Mary Porter Tileston Hemenway (1820 – 6 March 1894) was an American philanthropist. She sponsored the Hemenway Southwestern Archaeological Expedition (1886-1894), the first of its kind to the American Southwest.

She also initiated a variety of activities related to improving education and homemaking skills for girls, opening the first kitchen in a public school in the United States. She also founded a normal school for gymnastics training for girls, treating the whole person.

Early years
She was born in New York City in 1820, the daughter of Thomas Tileston (1796-1864), one of the wealthiest shipping merchants in the city, and Mary (née Porter) Tileson.

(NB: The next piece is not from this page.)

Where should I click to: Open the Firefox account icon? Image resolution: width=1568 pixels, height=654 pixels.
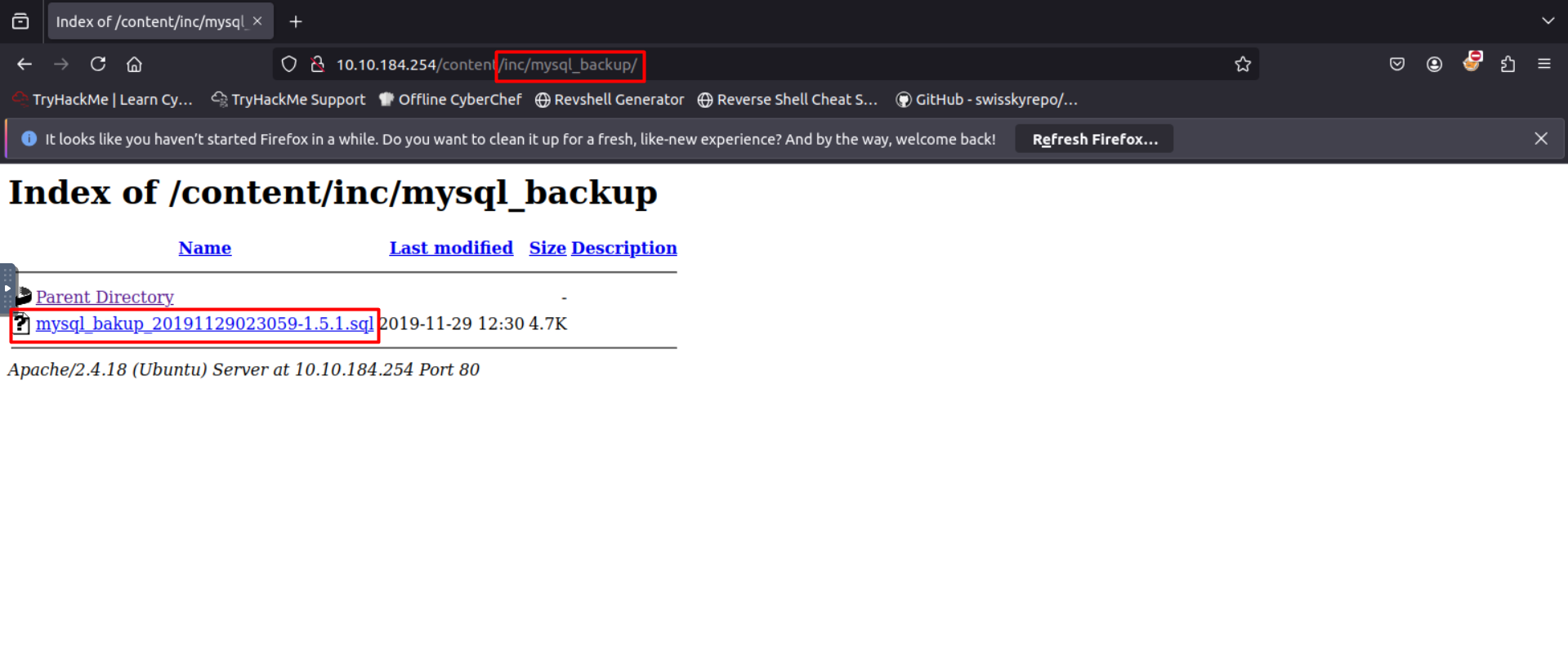click(x=1434, y=64)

In 1840, Tileston married Edward Augustus Holyoke Hemenway (1803–1876), a Boston merchant seventeen years older, and moved to his city. They first lived in a house at the corner of Tremont and Beacon streets. By 1845, they moved to Winthrop Square. In 1853, they moved to a house on the corner of Mt. Vernon and Walnut streets, on Beacon Hill.

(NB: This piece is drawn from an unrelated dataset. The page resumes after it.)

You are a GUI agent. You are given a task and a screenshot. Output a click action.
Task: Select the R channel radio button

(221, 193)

They had several children: daughters Charlotte Augusta Hemenway (1841-1865), Alice (d. in infancy), Amy Hemenway (1848-1911), who married Louis Cabot; and Edith (~1851-1904). Their son, Augustus Jr. (1853–1931), married Harriet Lawrence.

Career

After her eldest daughter Charlotte's death in 1865, at the age of 24, Hemenway became more involved in philanthropy. She worked to strengthen education in the South, improve homemaking skills among girls, and promote knowledge of the American past. She was a member of James Freeman Clarke's Church of the Disciples.

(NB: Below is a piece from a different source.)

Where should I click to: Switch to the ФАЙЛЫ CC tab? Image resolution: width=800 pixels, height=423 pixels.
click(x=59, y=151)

In 1876 Hemenway donated $100,000 to save the Old South Meeting House from destruction. She sponsored summer vacation schools, founded the Boston Normal School of Cookery in 1887 to train teachers, promoted a conference on physical training, and established the Boston Normal School of Gymnastics in 1889.

As a wealthy widow, she continued such philanthropic activity, making large contributions to American archeology. The Hemenway Southwestern Archaeological Expedition (1886-1894), which was the first major scientific archaeological expedition undertaken in the American Southwest, was sponsored by Hemenway. Her ambition was to establish a private museum called the Pueblo Museum at Salem, Massachusetts, to be based on the expedition's archaeological finds.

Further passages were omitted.